▶ **Work order**
Every picture is to be removed, and all the data is to be copied exactly.

=== Section Start ===

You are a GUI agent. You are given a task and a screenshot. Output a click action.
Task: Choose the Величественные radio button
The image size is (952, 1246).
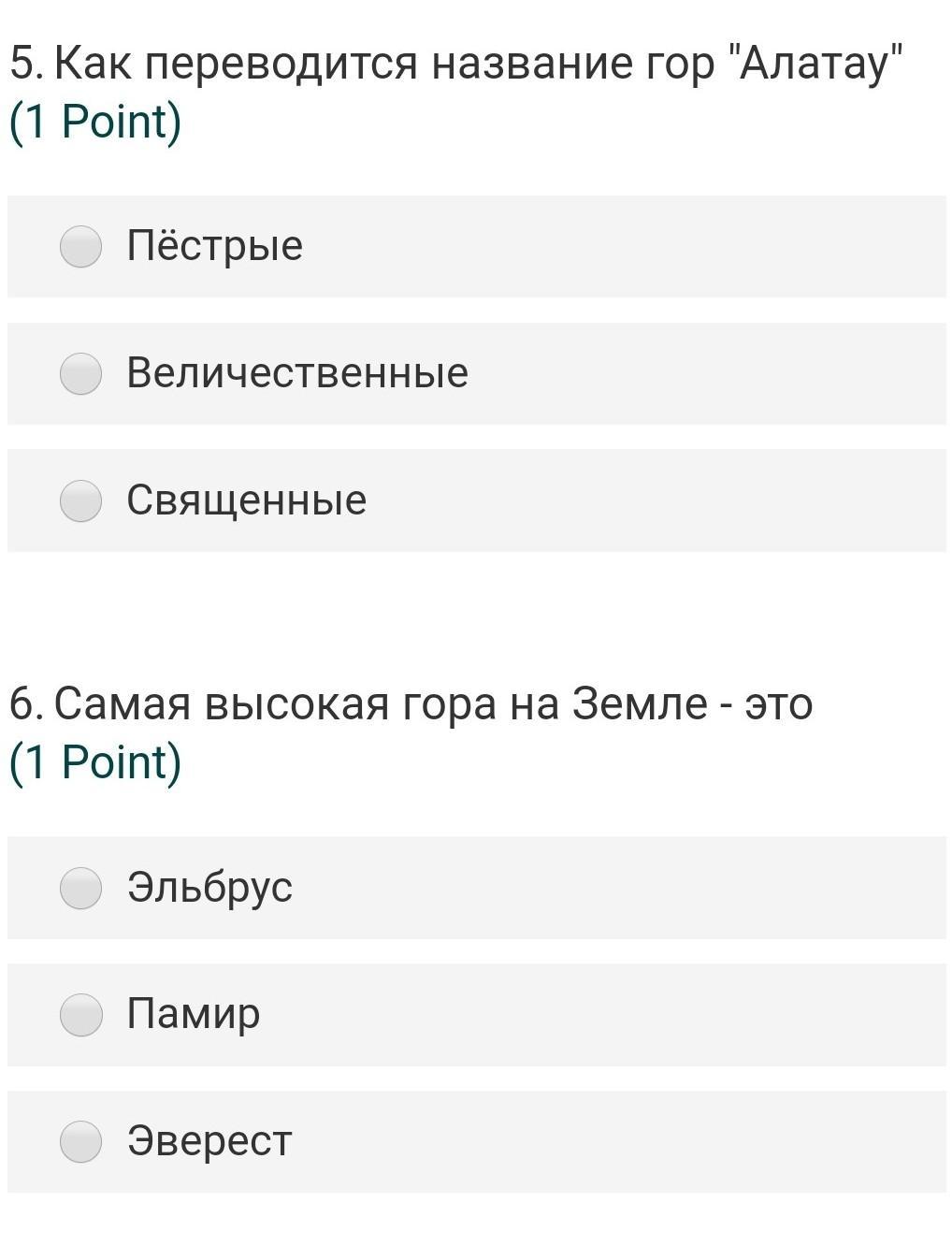81,374
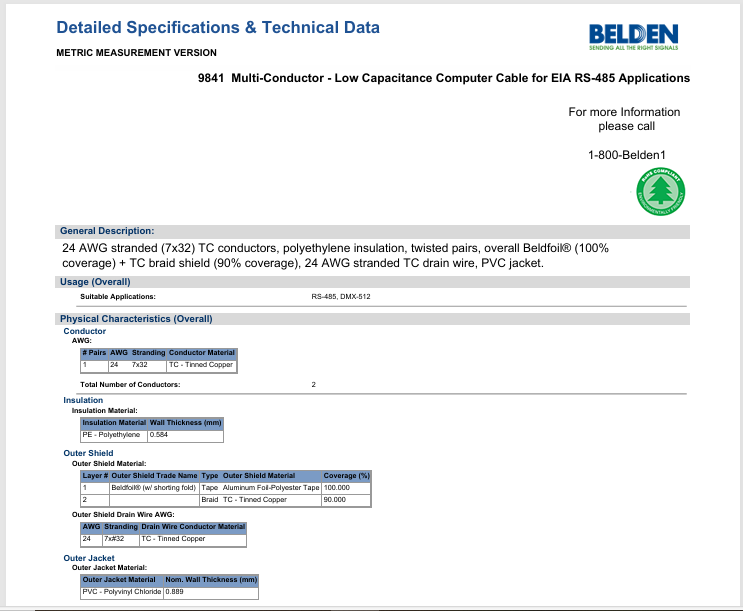This screenshot has height=611, width=743.
Task: Click the Aluminum Foil-Polyester Tape cell
Action: (270, 487)
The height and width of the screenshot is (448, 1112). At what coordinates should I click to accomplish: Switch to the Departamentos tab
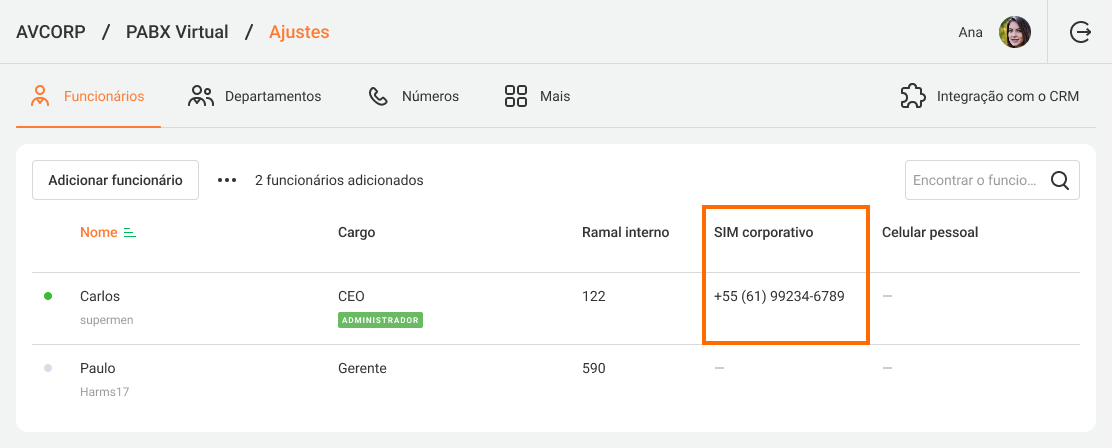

=== Section End ===

▶ **Result of the exercise**
You are a GUI agent. You are given a task and a screenshot. Output a click action.
Task: Choose the Величественные radio button
The image size is (952, 1246).
81,374
This screenshot has height=611, width=743.
Task: Click the Aluminum Foil-Polyester Tape cell
Action: (270, 487)
The height and width of the screenshot is (448, 1112). At what coordinates should I click to accomplish: Switch to the Departamentos tab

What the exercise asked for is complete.